> **PROBLEM STATEMENT**
In the data below, find the line with "Sort by Sổ quỹ column header" and output it along with every later line, exactly, but not the pictures.

──────── STORED DATA

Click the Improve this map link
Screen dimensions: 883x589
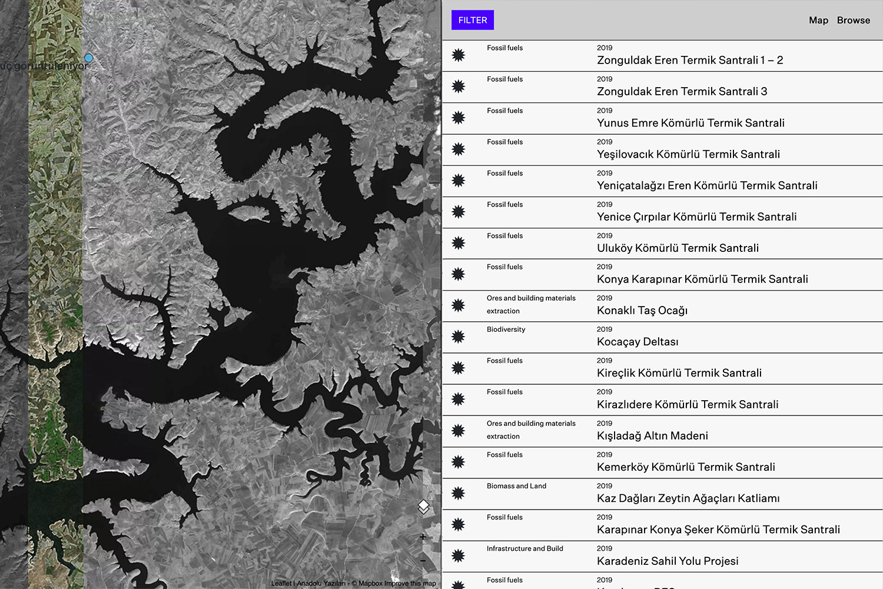coord(410,584)
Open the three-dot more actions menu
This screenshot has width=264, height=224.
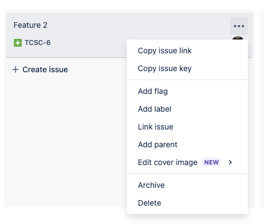pos(239,26)
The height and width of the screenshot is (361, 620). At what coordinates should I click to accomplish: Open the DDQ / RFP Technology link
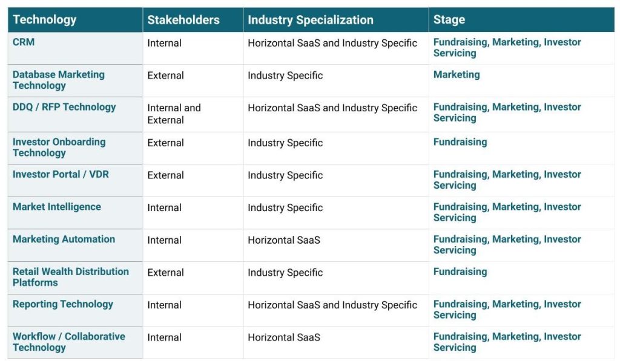[x=64, y=107]
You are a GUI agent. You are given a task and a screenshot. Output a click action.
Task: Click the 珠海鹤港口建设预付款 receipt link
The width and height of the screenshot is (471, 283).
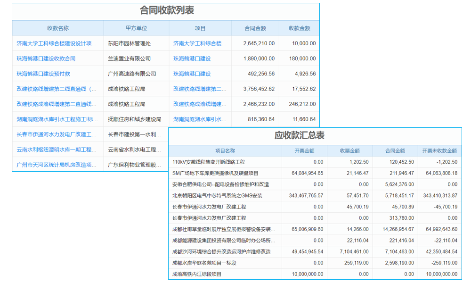(x=45, y=74)
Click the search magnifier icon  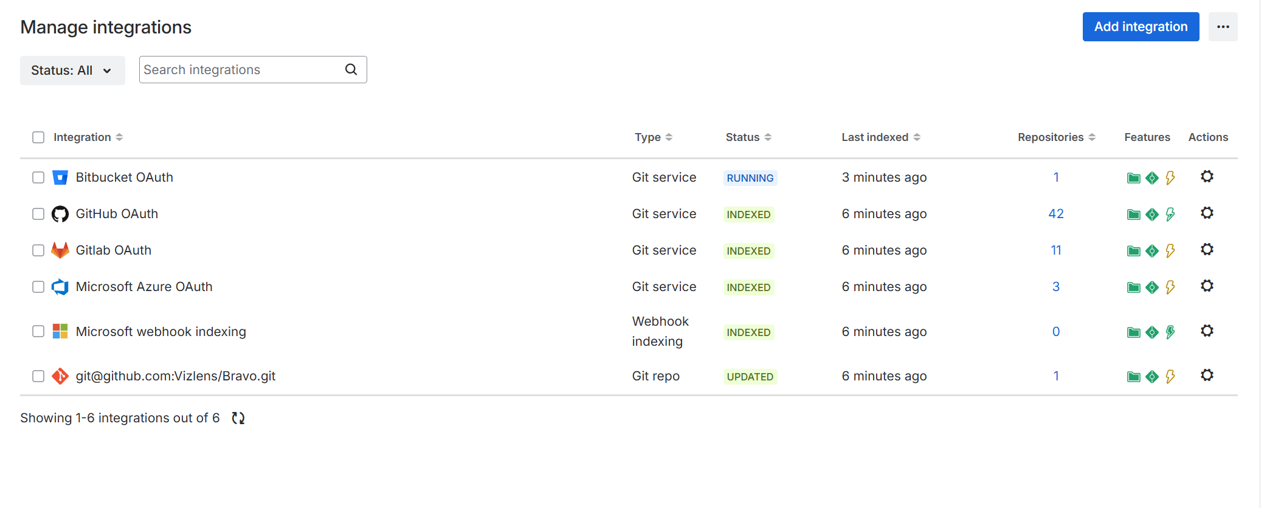351,70
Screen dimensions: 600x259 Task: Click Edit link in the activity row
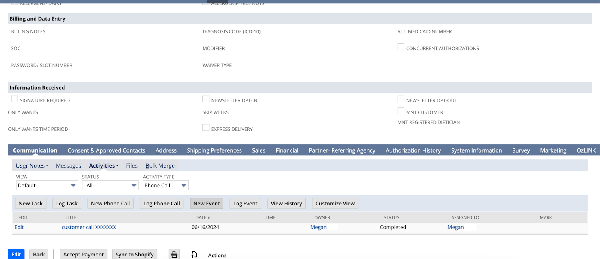coord(19,227)
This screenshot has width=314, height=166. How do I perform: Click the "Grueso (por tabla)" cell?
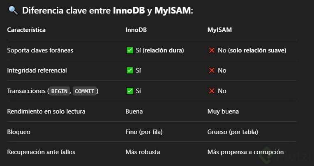click(x=233, y=132)
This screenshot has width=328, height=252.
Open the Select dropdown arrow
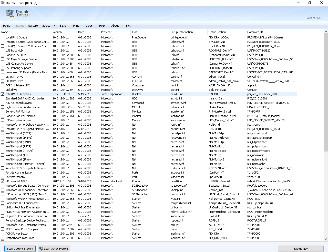click(55, 26)
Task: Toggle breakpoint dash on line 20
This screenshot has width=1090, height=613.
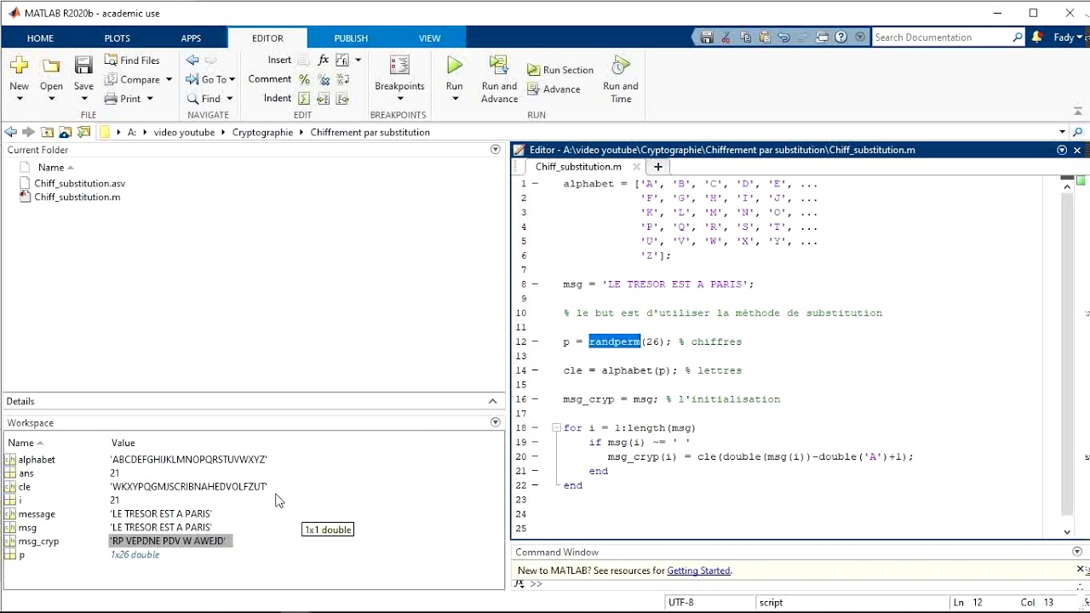Action: click(535, 456)
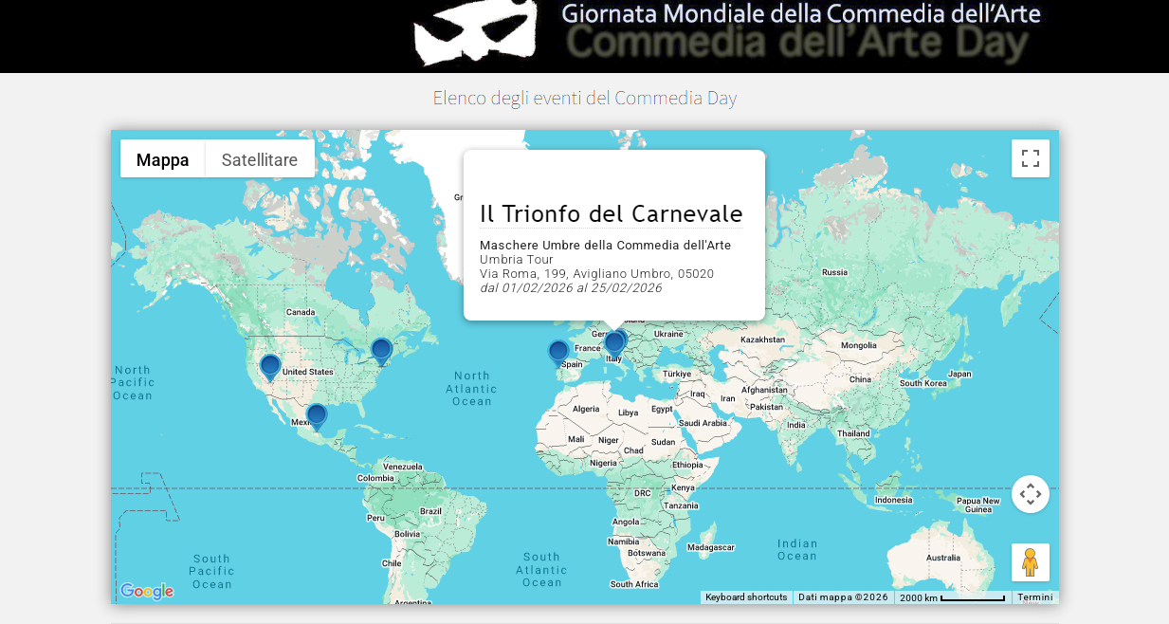Viewport: 1169px width, 624px height.
Task: Open the map camera controls
Action: coord(1031,494)
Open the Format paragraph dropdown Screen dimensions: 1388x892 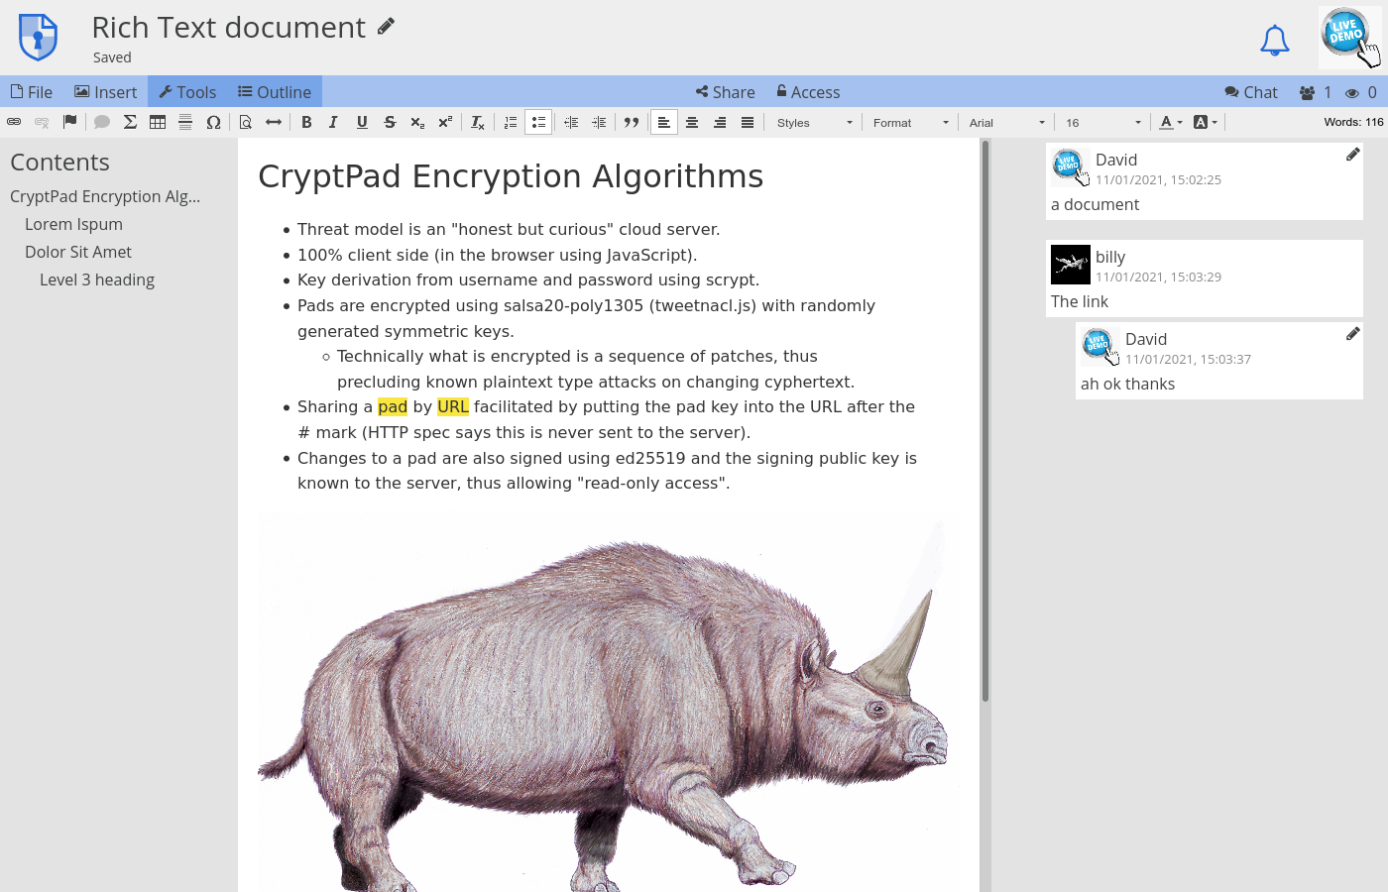907,122
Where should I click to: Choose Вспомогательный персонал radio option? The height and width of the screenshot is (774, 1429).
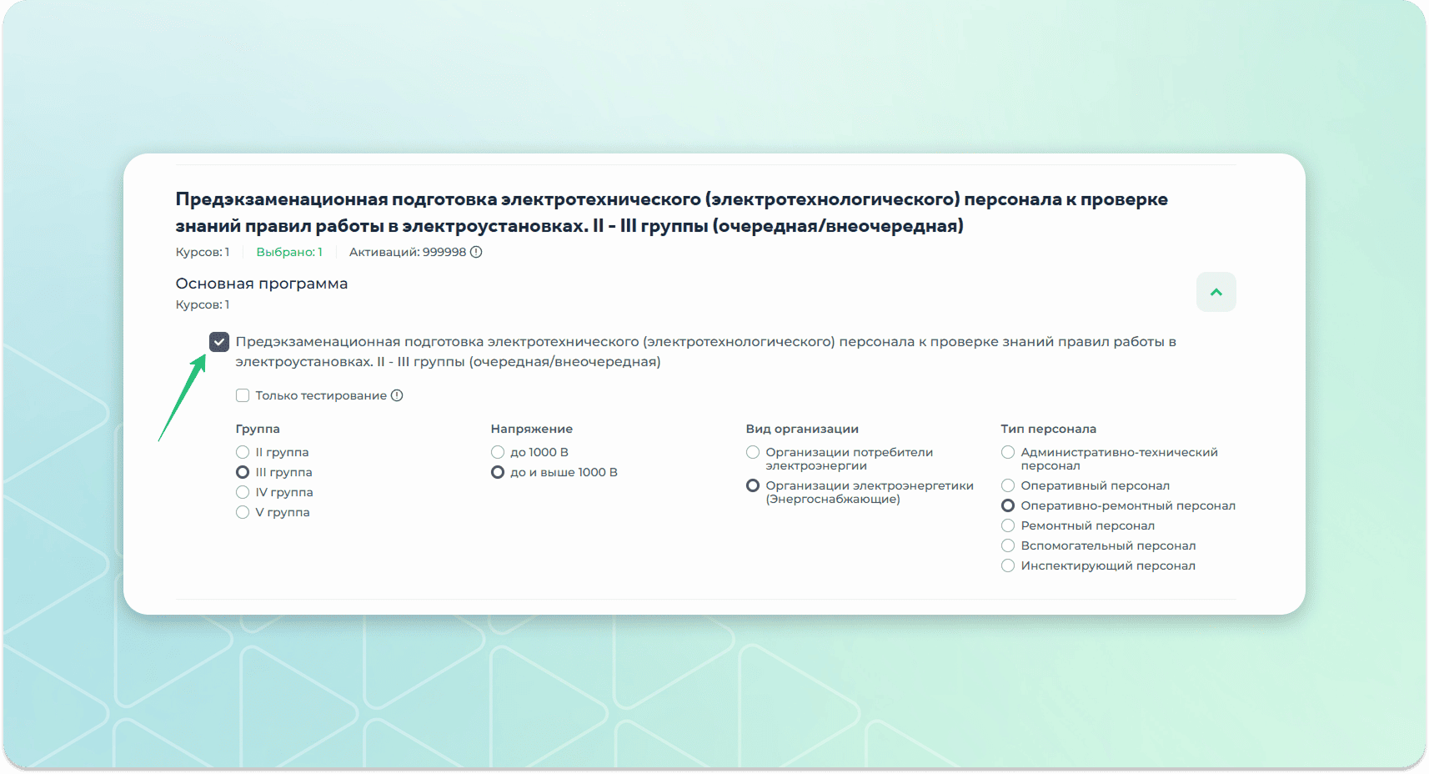coord(1008,545)
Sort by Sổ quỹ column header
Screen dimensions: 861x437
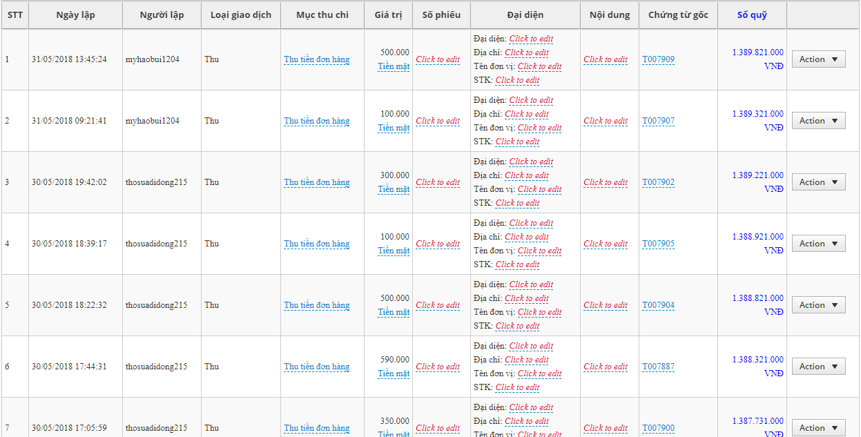[751, 14]
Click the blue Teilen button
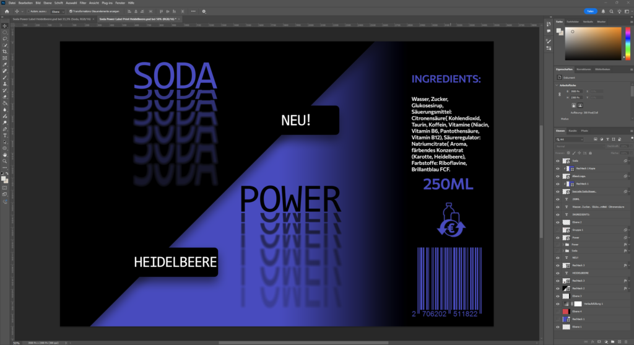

────────────────

> **ANSWER**
Sort by Sổ quỹ column header
Screen dimensions: 861x437
[751, 14]
Click the blue Teilen button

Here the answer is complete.